(Data extracted from a collection)
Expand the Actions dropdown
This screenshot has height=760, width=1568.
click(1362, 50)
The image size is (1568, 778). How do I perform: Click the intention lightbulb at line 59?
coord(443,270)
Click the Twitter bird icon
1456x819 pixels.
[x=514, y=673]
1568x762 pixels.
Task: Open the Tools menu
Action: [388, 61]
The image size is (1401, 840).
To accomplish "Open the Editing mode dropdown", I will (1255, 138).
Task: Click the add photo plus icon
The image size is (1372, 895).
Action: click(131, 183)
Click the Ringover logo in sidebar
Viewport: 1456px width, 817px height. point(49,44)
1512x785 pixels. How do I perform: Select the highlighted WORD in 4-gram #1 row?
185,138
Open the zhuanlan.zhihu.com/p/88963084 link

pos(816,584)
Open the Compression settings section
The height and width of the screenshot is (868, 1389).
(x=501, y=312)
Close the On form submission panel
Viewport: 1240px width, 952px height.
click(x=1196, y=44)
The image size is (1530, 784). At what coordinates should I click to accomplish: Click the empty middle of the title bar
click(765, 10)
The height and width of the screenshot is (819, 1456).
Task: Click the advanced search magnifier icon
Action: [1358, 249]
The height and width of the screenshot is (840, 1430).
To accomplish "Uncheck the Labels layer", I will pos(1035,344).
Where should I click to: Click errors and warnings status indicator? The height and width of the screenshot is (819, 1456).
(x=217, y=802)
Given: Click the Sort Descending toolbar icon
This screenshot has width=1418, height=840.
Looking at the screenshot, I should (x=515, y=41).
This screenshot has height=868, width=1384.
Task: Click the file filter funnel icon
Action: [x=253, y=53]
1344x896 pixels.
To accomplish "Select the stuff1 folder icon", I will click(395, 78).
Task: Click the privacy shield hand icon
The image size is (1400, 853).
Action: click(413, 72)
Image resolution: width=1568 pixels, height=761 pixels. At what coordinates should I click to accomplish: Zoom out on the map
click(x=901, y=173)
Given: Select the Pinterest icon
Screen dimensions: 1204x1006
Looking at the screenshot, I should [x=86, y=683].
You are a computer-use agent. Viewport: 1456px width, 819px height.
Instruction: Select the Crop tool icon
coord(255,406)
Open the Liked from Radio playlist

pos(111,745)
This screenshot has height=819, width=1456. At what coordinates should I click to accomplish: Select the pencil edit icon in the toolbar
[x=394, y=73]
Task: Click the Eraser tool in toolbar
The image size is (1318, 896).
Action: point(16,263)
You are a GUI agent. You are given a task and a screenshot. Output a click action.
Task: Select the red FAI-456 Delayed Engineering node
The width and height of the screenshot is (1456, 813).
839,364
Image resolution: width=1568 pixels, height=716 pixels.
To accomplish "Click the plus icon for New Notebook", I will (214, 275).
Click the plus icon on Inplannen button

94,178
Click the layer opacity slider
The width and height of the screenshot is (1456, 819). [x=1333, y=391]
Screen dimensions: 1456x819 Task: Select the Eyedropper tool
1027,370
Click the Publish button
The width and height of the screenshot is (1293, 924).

--- What the exercise asks ---
Nothing is to be left out: set down all the records again exactly.

--- Response area ---
Expand the Actions dropdown
This screenshot has height=760, width=1568.
click(1362, 50)
The image size is (1568, 778). How do I perform: Click the intention lightbulb at line 59?
coord(443,270)
Click the Twitter bird icon
1456x819 pixels.
[x=514, y=673]
1568x762 pixels.
Task: Open the Tools menu
Action: [388, 61]
The image size is (1401, 840).
To accomplish "Open the Editing mode dropdown", I will (1255, 138).
Task: Click the add photo plus icon
The image size is (1372, 895).
Action: click(131, 183)
Click the Ringover logo in sidebar
Viewport: 1456px width, 817px height. point(49,44)
1512x785 pixels. How do I perform: Select the highlighted WORD in 4-gram #1 row?
185,138
Open the zhuanlan.zhihu.com/p/88963084 link

pos(816,584)
Open the Compression settings section
The height and width of the screenshot is (868, 1389).
(x=501, y=312)
Close the On form submission panel
Viewport: 1240px width, 952px height.
click(x=1196, y=44)
The image size is (1530, 784). At what coordinates should I click to accomplish: Click the empty middle of the title bar
click(765, 10)
The height and width of the screenshot is (819, 1456).
Task: Click the advanced search magnifier icon
Action: [1358, 249]
The height and width of the screenshot is (840, 1430).
To accomplish "Uncheck the Labels layer", I will pos(1035,344).
Where should I click to: Click errors and warnings status indicator? The height and width of the screenshot is (819, 1456).
(x=217, y=802)
Given: Click the Sort Descending toolbar icon
This screenshot has width=1418, height=840.
Looking at the screenshot, I should (x=515, y=41).
This screenshot has height=868, width=1384.
Task: Click the file filter funnel icon
Action: [x=253, y=53]
1344x896 pixels.
To accomplish "Select the stuff1 folder icon", I will click(395, 78).
Task: Click the privacy shield hand icon
The image size is (1400, 853).
Action: click(413, 72)
Image resolution: width=1568 pixels, height=761 pixels. At what coordinates should I click to accomplish: Zoom out on the map
click(x=901, y=173)
Given: Select the Pinterest icon
Screen dimensions: 1204x1006
Looking at the screenshot, I should [x=86, y=683].
You are a computer-use agent. Viewport: 1456px width, 819px height.
Instruction: Select the Crop tool icon
coord(255,406)
Open the Liked from Radio playlist

pos(111,745)
This screenshot has height=819, width=1456. At what coordinates should I click to accomplish: Select the pencil edit icon in the toolbar
[x=394, y=73]
Task: Click the Eraser tool in toolbar
The image size is (1318, 896).
Action: point(16,263)
You are a GUI agent. You are given a task and a screenshot. Output a click action.
Task: Select the red FAI-456 Delayed Engineering node
The width and height of the screenshot is (1456, 813).
839,364
Image resolution: width=1568 pixels, height=716 pixels.
To accomplish "Click the plus icon for New Notebook", I will (214, 275).
Click the plus icon on Inplannen button

94,178
Click the layer opacity slider
The width and height of the screenshot is (1456, 819). [x=1333, y=391]
Screen dimensions: 1456x819 Task: Select the Eyedropper tool
1027,370
Click the Publish button
The width and height of the screenshot is (1293, 924).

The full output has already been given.